* begin Records for the task *

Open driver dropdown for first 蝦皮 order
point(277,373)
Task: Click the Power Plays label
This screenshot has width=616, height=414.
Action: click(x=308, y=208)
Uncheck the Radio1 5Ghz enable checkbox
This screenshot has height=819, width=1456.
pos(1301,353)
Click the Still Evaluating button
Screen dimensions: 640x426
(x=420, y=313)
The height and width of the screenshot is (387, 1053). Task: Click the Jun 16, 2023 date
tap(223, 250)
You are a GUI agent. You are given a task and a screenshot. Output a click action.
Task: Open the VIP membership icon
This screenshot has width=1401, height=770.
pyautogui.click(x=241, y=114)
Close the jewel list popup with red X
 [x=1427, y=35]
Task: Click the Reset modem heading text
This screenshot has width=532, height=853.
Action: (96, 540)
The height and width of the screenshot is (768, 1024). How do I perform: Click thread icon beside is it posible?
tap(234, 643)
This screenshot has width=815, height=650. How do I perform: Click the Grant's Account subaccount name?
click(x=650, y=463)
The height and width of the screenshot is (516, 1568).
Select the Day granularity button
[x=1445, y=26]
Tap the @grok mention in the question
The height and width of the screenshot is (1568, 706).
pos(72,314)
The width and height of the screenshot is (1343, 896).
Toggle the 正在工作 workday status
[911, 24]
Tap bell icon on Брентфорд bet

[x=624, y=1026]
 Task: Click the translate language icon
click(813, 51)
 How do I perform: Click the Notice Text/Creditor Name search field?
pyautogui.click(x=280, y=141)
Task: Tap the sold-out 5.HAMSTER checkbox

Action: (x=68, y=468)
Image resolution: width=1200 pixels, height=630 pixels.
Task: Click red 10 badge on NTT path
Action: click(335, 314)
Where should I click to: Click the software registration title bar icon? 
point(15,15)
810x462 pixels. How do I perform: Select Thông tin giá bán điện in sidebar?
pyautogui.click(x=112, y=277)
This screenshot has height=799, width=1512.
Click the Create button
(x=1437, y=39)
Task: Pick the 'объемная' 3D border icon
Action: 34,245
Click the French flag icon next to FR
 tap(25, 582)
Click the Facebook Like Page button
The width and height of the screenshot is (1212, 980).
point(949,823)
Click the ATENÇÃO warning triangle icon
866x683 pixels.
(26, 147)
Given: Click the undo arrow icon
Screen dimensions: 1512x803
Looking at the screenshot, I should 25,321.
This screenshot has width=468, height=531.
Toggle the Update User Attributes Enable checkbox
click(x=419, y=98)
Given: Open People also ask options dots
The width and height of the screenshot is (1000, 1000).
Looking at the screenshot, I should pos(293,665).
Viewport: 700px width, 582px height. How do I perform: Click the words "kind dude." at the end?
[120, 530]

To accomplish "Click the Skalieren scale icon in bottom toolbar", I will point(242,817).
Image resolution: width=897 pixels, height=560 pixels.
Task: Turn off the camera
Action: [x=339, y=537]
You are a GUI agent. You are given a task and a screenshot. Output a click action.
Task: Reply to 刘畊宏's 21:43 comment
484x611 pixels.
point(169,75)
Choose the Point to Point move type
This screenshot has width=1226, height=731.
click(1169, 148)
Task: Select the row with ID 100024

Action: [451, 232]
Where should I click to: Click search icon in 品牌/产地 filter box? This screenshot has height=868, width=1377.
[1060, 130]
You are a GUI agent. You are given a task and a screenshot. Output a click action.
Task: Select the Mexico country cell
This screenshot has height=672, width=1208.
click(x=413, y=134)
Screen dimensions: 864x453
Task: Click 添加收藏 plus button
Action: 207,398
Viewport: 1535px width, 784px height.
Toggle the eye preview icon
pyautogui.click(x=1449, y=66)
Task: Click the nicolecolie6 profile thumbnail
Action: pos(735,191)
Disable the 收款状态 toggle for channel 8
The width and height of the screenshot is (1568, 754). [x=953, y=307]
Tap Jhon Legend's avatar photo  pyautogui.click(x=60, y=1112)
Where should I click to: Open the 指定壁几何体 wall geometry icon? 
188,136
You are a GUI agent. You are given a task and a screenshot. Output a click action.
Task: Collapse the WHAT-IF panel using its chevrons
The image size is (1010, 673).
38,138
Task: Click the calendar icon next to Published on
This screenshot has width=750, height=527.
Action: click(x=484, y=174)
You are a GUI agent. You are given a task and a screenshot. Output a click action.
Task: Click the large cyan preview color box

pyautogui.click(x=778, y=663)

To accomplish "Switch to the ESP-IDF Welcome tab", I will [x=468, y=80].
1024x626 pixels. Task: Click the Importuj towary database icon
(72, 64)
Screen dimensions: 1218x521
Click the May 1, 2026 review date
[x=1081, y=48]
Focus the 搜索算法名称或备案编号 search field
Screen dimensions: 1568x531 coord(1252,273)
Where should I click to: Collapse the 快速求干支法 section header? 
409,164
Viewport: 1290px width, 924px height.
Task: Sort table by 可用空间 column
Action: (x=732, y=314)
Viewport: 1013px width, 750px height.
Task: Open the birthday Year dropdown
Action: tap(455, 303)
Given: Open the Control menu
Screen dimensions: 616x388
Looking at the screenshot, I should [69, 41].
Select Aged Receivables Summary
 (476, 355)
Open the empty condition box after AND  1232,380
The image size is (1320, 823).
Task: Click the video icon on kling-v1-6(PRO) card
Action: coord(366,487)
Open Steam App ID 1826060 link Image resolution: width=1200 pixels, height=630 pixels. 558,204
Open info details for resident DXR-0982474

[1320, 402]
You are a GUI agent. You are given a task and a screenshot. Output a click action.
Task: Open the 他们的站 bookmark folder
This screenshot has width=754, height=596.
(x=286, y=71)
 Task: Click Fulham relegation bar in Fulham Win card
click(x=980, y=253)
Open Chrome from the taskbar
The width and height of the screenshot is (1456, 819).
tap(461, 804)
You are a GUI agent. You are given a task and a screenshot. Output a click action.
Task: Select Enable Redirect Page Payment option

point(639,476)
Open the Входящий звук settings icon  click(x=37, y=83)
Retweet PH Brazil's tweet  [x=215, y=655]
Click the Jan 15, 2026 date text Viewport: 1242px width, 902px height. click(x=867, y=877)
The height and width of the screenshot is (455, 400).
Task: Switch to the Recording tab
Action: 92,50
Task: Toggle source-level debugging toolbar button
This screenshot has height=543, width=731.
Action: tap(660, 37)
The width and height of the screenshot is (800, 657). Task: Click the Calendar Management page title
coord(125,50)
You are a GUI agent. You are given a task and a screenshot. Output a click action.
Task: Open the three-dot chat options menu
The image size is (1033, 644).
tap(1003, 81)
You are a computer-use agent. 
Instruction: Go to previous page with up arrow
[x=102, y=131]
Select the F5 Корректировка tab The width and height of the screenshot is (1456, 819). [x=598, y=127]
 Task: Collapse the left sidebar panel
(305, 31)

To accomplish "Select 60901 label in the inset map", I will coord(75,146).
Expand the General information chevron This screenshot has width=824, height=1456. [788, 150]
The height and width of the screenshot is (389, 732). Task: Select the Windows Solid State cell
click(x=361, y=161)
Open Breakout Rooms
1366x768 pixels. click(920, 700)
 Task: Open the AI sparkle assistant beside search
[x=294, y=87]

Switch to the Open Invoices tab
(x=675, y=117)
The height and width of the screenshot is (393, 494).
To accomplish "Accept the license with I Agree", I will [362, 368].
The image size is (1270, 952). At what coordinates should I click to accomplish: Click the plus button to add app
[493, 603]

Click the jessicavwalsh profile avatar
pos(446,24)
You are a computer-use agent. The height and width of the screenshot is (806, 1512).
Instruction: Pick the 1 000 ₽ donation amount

* end Records for the task *

→ Directions
Can you rewrite the whole listing with every "How do I perform" changed to "How can I do" and nothing else altered?

→ Final answer
Open driver dropdown for first 蝦皮 order
point(277,373)
Task: Click the Power Plays label
This screenshot has width=616, height=414.
Action: click(x=308, y=208)
Uncheck the Radio1 5Ghz enable checkbox
This screenshot has height=819, width=1456.
pos(1301,353)
Click the Still Evaluating button
Screen dimensions: 640x426
(x=420, y=313)
The height and width of the screenshot is (387, 1053). Task: Click the Jun 16, 2023 date
tap(223, 250)
You are a GUI agent. You are given a task and a screenshot. Output a click action.
Task: Open the VIP membership icon
This screenshot has width=1401, height=770.
pyautogui.click(x=241, y=114)
Close the jewel list popup with red X
 [x=1427, y=35]
Task: Click the Reset modem heading text
This screenshot has width=532, height=853.
Action: (96, 540)
The height and width of the screenshot is (768, 1024). How can I do: Click thread icon beside is it posible?
tap(234, 643)
This screenshot has width=815, height=650. How can I do: Click the Grant's Account subaccount name?
click(x=650, y=463)
The height and width of the screenshot is (516, 1568).
Select the Day granularity button
[x=1445, y=26]
Tap the @grok mention in the question
The height and width of the screenshot is (1568, 706).
pos(72,314)
The width and height of the screenshot is (1343, 896).
Toggle the 正在工作 workday status
[911, 24]
Tap bell icon on Брентфорд bet

[x=624, y=1026]
 Task: Click the translate language icon
click(813, 51)
 How can I do: Click the Notice Text/Creditor Name search field?
pyautogui.click(x=280, y=141)
Task: Tap the sold-out 5.HAMSTER checkbox

Action: (x=68, y=468)
Image resolution: width=1200 pixels, height=630 pixels.
Task: Click red 10 badge on NTT path
Action: click(335, 314)
Where should I click to: Click the software registration title bar icon? 
point(15,15)
810x462 pixels. How can I do: Select Thông tin giá bán điện in sidebar?
pyautogui.click(x=112, y=277)
This screenshot has height=799, width=1512.
Click the Create button
(x=1437, y=39)
Task: Pick the 'объемная' 3D border icon
Action: 34,245
Click the French flag icon next to FR
 tap(25, 582)
Click the Facebook Like Page button
The width and height of the screenshot is (1212, 980).
point(949,823)
Click the ATENÇÃO warning triangle icon
866x683 pixels.
(26, 147)
Given: Click the undo arrow icon
Screen dimensions: 1512x803
Looking at the screenshot, I should 25,321.
This screenshot has width=468, height=531.
Toggle the Update User Attributes Enable checkbox
click(x=419, y=98)
Given: Open People also ask options dots
The width and height of the screenshot is (1000, 1000).
Looking at the screenshot, I should pos(293,665).
Viewport: 700px width, 582px height. How can I do: Click the words "kind dude." at the end?
[120, 530]

To accomplish "Click the Skalieren scale icon in bottom toolbar", I will point(242,817).
Image resolution: width=897 pixels, height=560 pixels.
Task: Turn off the camera
Action: [x=339, y=537]
You are a GUI agent. You are given a task and a screenshot. Output a click action.
Task: Reply to 刘畊宏's 21:43 comment
484x611 pixels.
point(169,75)
Choose the Point to Point move type
This screenshot has width=1226, height=731.
click(1169, 148)
Task: Select the row with ID 100024

Action: [451, 232]
Where should I click to: Click search icon in 品牌/产地 filter box? This screenshot has height=868, width=1377.
[1060, 130]
You are a GUI agent. You are given a task and a screenshot. Output a click action.
Task: Select the Mexico country cell
This screenshot has height=672, width=1208.
click(x=413, y=134)
Screen dimensions: 864x453
Task: Click 添加收藏 plus button
Action: 207,398
Viewport: 1535px width, 784px height.
Toggle the eye preview icon
pyautogui.click(x=1449, y=66)
Task: Click the nicolecolie6 profile thumbnail
Action: pos(735,191)
Disable the 收款状态 toggle for channel 8
The width and height of the screenshot is (1568, 754). [x=953, y=307]
Tap Jhon Legend's avatar photo  pyautogui.click(x=60, y=1112)
Where should I click to: Open the 指定壁几何体 wall geometry icon? 
188,136
You are a GUI agent. You are given a task and a screenshot. Output a click action.
Task: Collapse the WHAT-IF panel using its chevrons
The image size is (1010, 673).
38,138
Task: Click the calendar icon next to Published on
This screenshot has width=750, height=527.
Action: click(x=484, y=174)
You are a GUI agent. You are given a task and a screenshot. Output a click action.
Task: Click the large cyan preview color box

pyautogui.click(x=778, y=663)

To accomplish "Switch to the ESP-IDF Welcome tab", I will [x=468, y=80].
1024x626 pixels. Task: Click the Importuj towary database icon
(72, 64)
Screen dimensions: 1218x521
Click the May 1, 2026 review date
[x=1081, y=48]
Focus the 搜索算法名称或备案编号 search field
Screen dimensions: 1568x531 coord(1252,273)
Where should I click to: Collapse the 快速求干支法 section header? 
409,164
Viewport: 1290px width, 924px height.
Task: Sort table by 可用空间 column
Action: (x=732, y=314)
Viewport: 1013px width, 750px height.
Task: Open the birthday Year dropdown
Action: tap(455, 303)
Given: Open the Control menu
Screen dimensions: 616x388
Looking at the screenshot, I should [69, 41].
Select Aged Receivables Summary
 (476, 355)
Open the empty condition box after AND  1232,380
The image size is (1320, 823).
Task: Click the video icon on kling-v1-6(PRO) card
Action: coord(366,487)
Open Steam App ID 1826060 link Image resolution: width=1200 pixels, height=630 pixels. 558,204
Open info details for resident DXR-0982474

[1320, 402]
You are a GUI agent. You are given a task and a screenshot. Output a click action.
Task: Open the 他们的站 bookmark folder
This screenshot has width=754, height=596.
(x=286, y=71)
 Task: Click Fulham relegation bar in Fulham Win card
click(x=980, y=253)
Open Chrome from the taskbar
The width and height of the screenshot is (1456, 819).
tap(461, 804)
You are a GUI agent. You are given a task and a screenshot. Output a click action.
Task: Select Enable Redirect Page Payment option

point(639,476)
Open the Входящий звук settings icon  click(x=37, y=83)
Retweet PH Brazil's tweet  [x=215, y=655]
Click the Jan 15, 2026 date text Viewport: 1242px width, 902px height. click(x=867, y=877)
The height and width of the screenshot is (455, 400).
Task: Switch to the Recording tab
Action: 92,50
Task: Toggle source-level debugging toolbar button
This screenshot has height=543, width=731.
Action: tap(660, 37)
The width and height of the screenshot is (800, 657). Task: Click the Calendar Management page title
coord(125,50)
You are a GUI agent. You are given a task and a screenshot. Output a click action.
Task: Open the three-dot chat options menu
The image size is (1033, 644).
tap(1003, 81)
You are a computer-use agent. 
Instruction: Go to previous page with up arrow
[x=102, y=131]
Select the F5 Корректировка tab The width and height of the screenshot is (1456, 819). [x=598, y=127]
 Task: Collapse the left sidebar panel
(305, 31)

To accomplish "Select 60901 label in the inset map", I will coord(75,146).
Expand the General information chevron This screenshot has width=824, height=1456. [788, 150]
The height and width of the screenshot is (389, 732). Task: Select the Windows Solid State cell
click(x=361, y=161)
Open Breakout Rooms
1366x768 pixels. click(920, 700)
 Task: Open the AI sparkle assistant beside search
[x=294, y=87]

Switch to the Open Invoices tab
(x=675, y=117)
The height and width of the screenshot is (393, 494).
To accomplish "Accept the license with I Agree", I will [362, 368].
The image size is (1270, 952). At what coordinates should I click to accomplish: Click the plus button to add app
[493, 603]

Click the jessicavwalsh profile avatar
pos(446,24)
You are a computer-use agent. The height and width of the screenshot is (806, 1512).
Instruction: Pick the 1 000 ₽ donation amount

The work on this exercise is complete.